It's Hard Out Here For A Critic

By and large, writing about movies, music and books is a great gig. You'll never get rich, but if you're the kind of person inclined to spend your money on movies, music and books, you save some dough, since a lot of that stuff comes in the mail. And what you don't want, you can sell off, so long as it doesn't have "PROMOTIONAL" stamped on it. Even if it does, so be it. When it comes to music, I really just want to hear the songs.

But that's been getting tougher lately. More and more, labels have been sending out promotional CDs that have been copy-protected and "watermarked." They won't play in my computer. They won't play on my living room stereo (which has a built-in CD burner). I had to buy a portable discman a month ago just so I could listen to some of the stuff I get assigned to review. And when the review's done, the CD's pretty much useless, since I can't rip the tracks into my iPod. If I ever want to hear the new Foo Fighters again, I've either got to drag out my discman or buy a finalized copy.

In theory, these measures are supposed to prevent piracy, but the logic seems a little off. If the disc has been watermarked so that my identity is embedded in the tracks, why does it have to be copy-protected to boot? And more than once I've gotten a copy-protected CD that's been available for a week or more on iTunes, which means that theoretically someone could've paid $9.99 and posted the tracks anywhere. In fact, once this year, when a publicist could only send me a link to a streaming version of a record I was supposed to review, I got a friend to find a copy on-line and burn it for me. Yo-ho-ho.

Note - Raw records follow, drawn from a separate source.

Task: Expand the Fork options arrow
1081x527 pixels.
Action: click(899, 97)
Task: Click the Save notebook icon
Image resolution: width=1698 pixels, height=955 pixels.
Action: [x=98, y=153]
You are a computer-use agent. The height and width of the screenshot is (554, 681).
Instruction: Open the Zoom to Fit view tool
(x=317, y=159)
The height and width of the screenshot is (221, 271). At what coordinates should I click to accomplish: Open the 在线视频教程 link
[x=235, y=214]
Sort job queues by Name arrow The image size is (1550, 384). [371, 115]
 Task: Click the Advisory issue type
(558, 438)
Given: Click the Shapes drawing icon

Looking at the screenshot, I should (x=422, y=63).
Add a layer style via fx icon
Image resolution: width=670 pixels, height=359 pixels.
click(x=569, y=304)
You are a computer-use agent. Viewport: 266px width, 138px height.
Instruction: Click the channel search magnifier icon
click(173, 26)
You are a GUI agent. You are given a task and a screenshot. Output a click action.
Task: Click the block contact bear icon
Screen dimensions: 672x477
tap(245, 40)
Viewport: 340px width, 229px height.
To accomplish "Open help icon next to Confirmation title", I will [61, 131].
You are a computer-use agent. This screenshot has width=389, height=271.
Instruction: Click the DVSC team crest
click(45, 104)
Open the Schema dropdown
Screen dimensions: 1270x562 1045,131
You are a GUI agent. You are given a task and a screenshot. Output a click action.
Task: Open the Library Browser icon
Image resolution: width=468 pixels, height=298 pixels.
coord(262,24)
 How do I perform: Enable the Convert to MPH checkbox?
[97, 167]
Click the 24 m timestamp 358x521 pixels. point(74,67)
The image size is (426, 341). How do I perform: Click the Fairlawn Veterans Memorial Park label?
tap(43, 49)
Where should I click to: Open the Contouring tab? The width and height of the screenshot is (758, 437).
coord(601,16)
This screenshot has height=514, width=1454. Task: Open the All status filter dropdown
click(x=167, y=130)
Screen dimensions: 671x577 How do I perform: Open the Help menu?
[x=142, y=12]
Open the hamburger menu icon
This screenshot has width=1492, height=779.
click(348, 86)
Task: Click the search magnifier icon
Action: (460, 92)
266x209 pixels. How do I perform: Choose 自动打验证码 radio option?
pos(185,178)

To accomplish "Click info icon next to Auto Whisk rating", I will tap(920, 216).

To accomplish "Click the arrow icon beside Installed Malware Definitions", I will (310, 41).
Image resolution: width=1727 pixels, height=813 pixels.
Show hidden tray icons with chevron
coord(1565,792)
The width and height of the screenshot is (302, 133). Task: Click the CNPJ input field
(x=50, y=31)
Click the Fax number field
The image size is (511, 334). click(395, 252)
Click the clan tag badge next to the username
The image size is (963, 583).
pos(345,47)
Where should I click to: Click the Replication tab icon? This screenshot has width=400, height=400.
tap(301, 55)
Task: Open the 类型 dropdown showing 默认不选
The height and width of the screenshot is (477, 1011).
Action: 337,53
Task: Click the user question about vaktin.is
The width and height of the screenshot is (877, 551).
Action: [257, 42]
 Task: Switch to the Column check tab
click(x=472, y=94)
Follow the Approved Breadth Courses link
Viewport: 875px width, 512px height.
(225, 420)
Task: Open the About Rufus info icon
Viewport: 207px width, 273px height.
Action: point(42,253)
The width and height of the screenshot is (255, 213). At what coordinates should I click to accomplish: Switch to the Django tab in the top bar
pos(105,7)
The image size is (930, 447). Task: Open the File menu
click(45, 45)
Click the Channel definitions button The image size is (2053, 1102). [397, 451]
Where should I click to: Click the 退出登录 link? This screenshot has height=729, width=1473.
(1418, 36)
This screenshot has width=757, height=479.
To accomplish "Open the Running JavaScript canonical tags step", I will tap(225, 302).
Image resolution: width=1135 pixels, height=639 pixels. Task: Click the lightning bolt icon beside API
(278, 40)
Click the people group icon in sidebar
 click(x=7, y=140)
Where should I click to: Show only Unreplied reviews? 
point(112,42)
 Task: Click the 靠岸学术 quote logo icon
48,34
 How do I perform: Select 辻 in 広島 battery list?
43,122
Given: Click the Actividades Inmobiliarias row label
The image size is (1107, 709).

Now, this is a petty, inside-baseball complaint, I realize. But the critic community has increasingly been treated like criminals by the people who are supposed to be helping us do our jobs (and, in theory, publicize their clients' work). We get "wanded" at movie screenings, we get asked to go to "listening parties" rather than getting advance CDs, and when we get CDs, we can't play them. What recourse do we have? Not much. We can just refuse to write a review … which in a lot of cases wouldn't break the publicists' hearts.

Or we could suck it up, pay our own way in the world, and just run reviews a week or so after release dates. I'd be fine with that, truth be told. Anything not to have to do this little piracy dance anymore.